SWivid / F5-TTS

Official code for "F5-TTS: A Fairytaler that Fakes Fluent and Faithful Speech with Flow Matching"
https://arxiv.org/abs/2410.06885
MIT License
7.36k stars 885 forks source link

Trying to generate voice #388

Closed Maenod closed 2 weeks ago

Maenod commented 2 weeks ago

Checks

Environment Details

Windows 10, Python 3.10

Steps to Reproduce

  1. Activate Conda env named f5 --> { conda activate f5 }
  2. Run command "f5-tts_infer-gradio"
  3. Opening the web, uploading voice, adding text
  4. Clicking Synthesize

✔️ Expected Behavior

Should Generate a voice based on the provided text and uploaded voice.

❌ Actual Behavior

Keeping running for very long time and after that it generate audio without sound. 1

Error Message :

Starting app... Running on local URL: http://127.0.0.1:7860

To create a public link, set share=True in launch().

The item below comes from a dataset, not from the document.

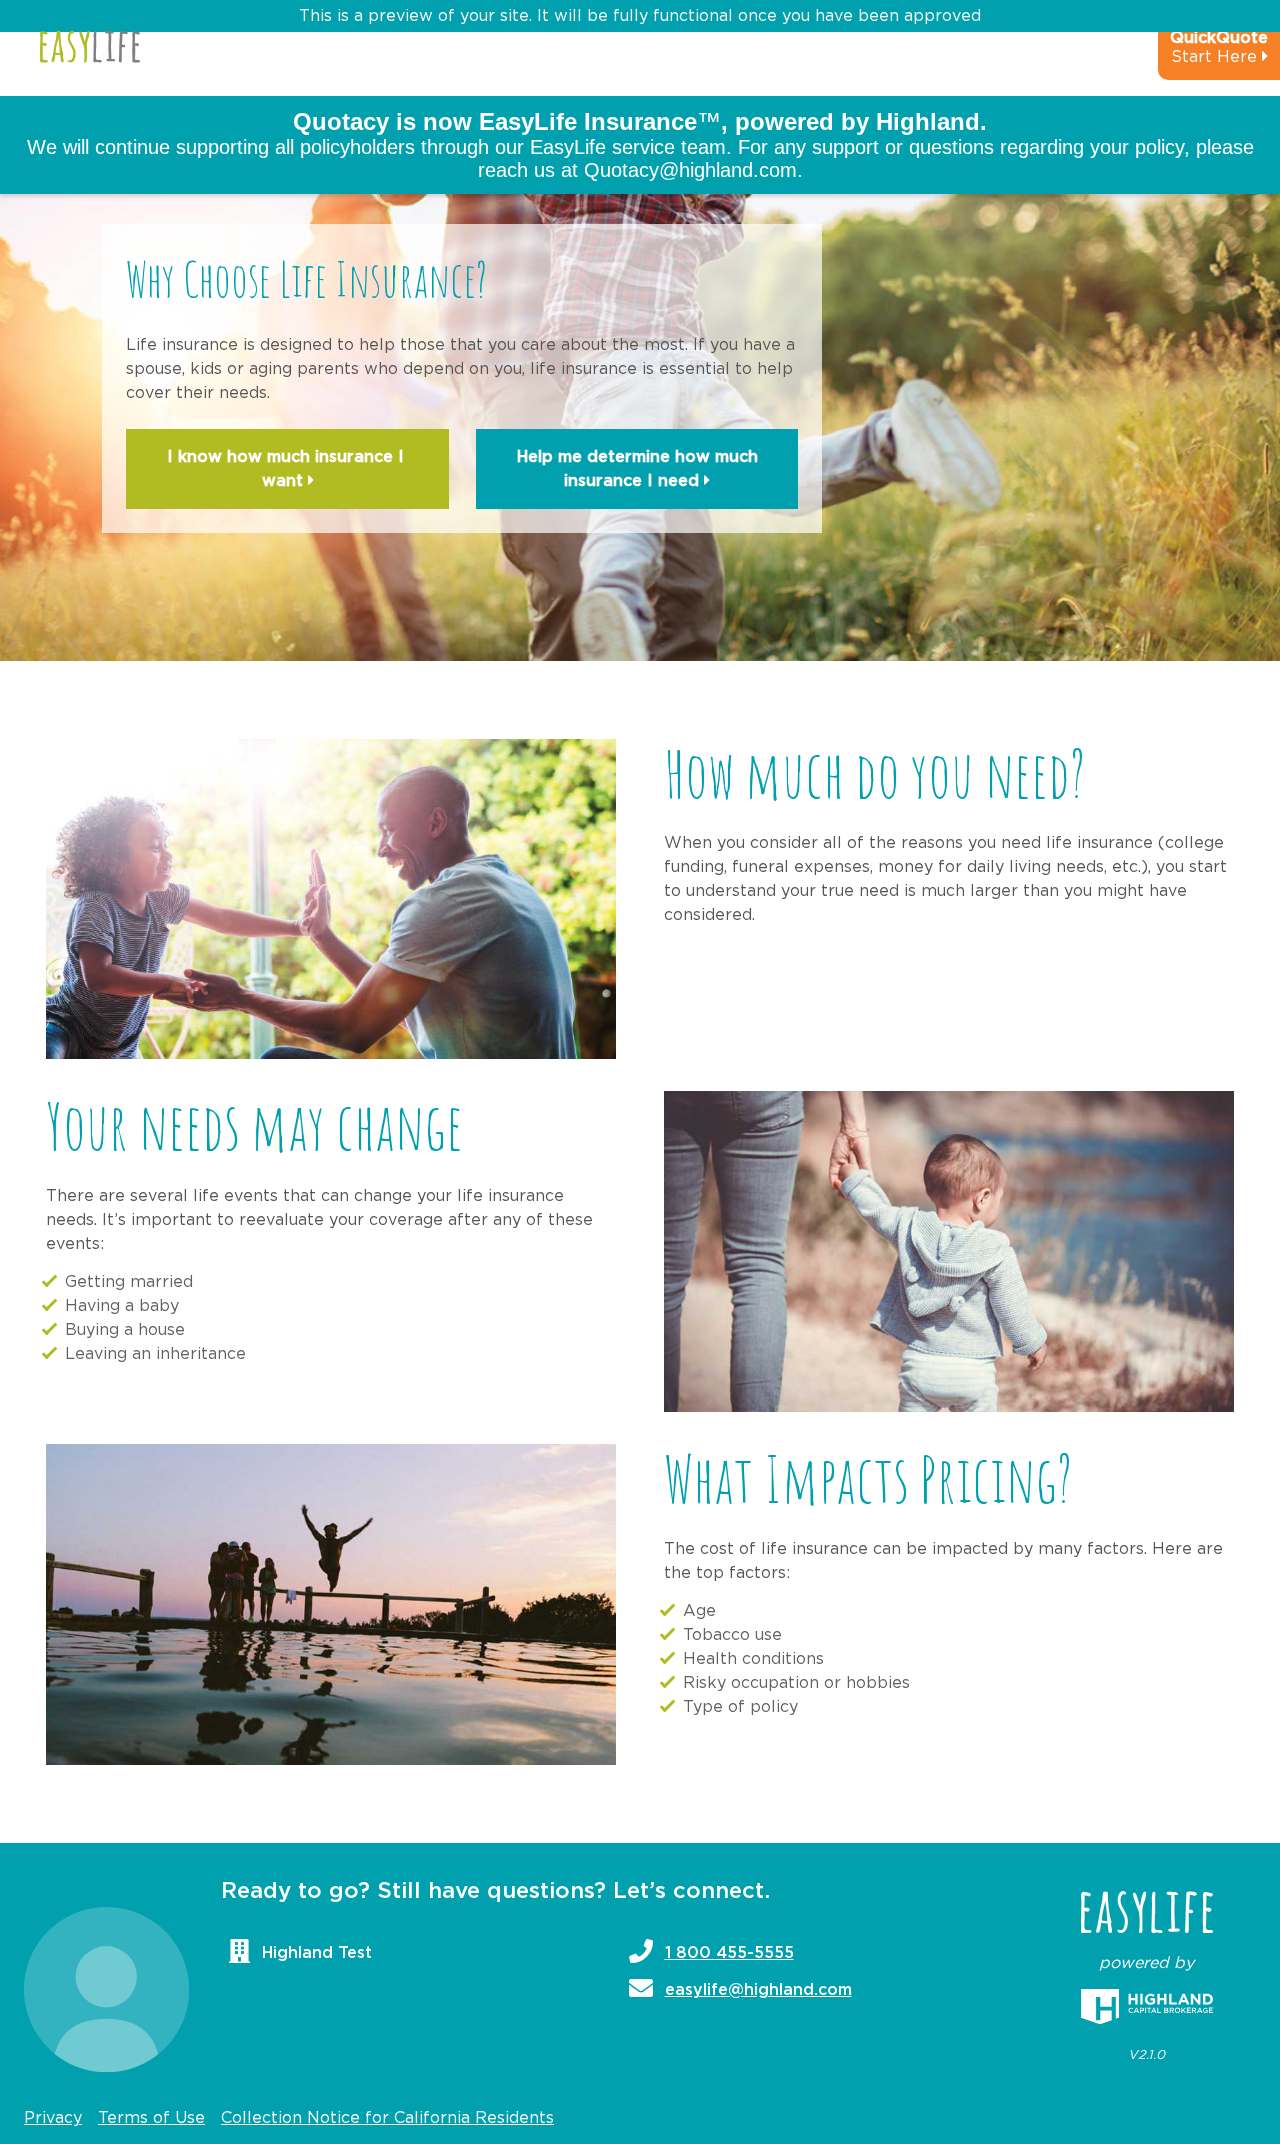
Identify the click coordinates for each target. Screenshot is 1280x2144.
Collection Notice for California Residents (387, 2118)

C:\ProgramData\miniconda3\envs\f5\lib\site-packages\transformers\models\whisper\generation_whisper.py:509: FutureWarning: The input name inputs is deprecated. Please make sure to use input_features instead. warnings.warn( You have passed task=transcribe, but also have set forced_decoder_ids to [[1, None], [2, 50360]] which creates a conflict. forced_decoder_ids will be ignored in favor of task=transcribe. C:\ProgramData\miniconda3\envs\f5\lib\site-packages\transformers\models\whisper\modeling_whisper.py:545: UserWarning: 1Torch was not compiled with flash attention. (Triggered internally at ..\aten\src\ATen\native\transformers\cuda\sdp_utils.cpp:455.) attn_output = torch.nn.functional.scaled_dot_product_attention( Passing a tuple of past_key_values is deprecated and will be removed in Transformers v4.43.0. You should pass an instance of EncoderDecoderCache instead, e.g. past_key_values=EncoderDecoderCache.from_legacy_cache(past_key_values). The attention mask is not set and cannot be inferred from input because pad token is same as eos token. As a consequence, you may observe unexpected behavior. Please pass your input's attention_mask to obtain reliable results. gen_text 0 My name is Maen Building prefix dict from the default dictionary ... Loading model from cache C:\Users\maena\AppData\Local\Temp\jieba.cache Loading model cost 0.631 seconds. Prefix dict has been built successfully.

SWivid commented 2 weeks ago

I have thoroughly reviewed the project documentation but couldn't find information to solve my problem.

@Maenod Several possible solutions in #356 First check network connection with huggingface, then try https://github.com/SWivid/F5-TTS/blob/ac77a76cd3bc04c5aea12bd67980336433640f6a/src/f5_tts/infer/utils_infer.py#L131 https://github.com/SWivid/F5-TTS/blob/ac77a76cd3bc04c5aea12bd67980336433640f6a/src/f5_tts/infer/utils_infer.py#L144 torch_dtype=torch.float32 model = model.to(torch.float32)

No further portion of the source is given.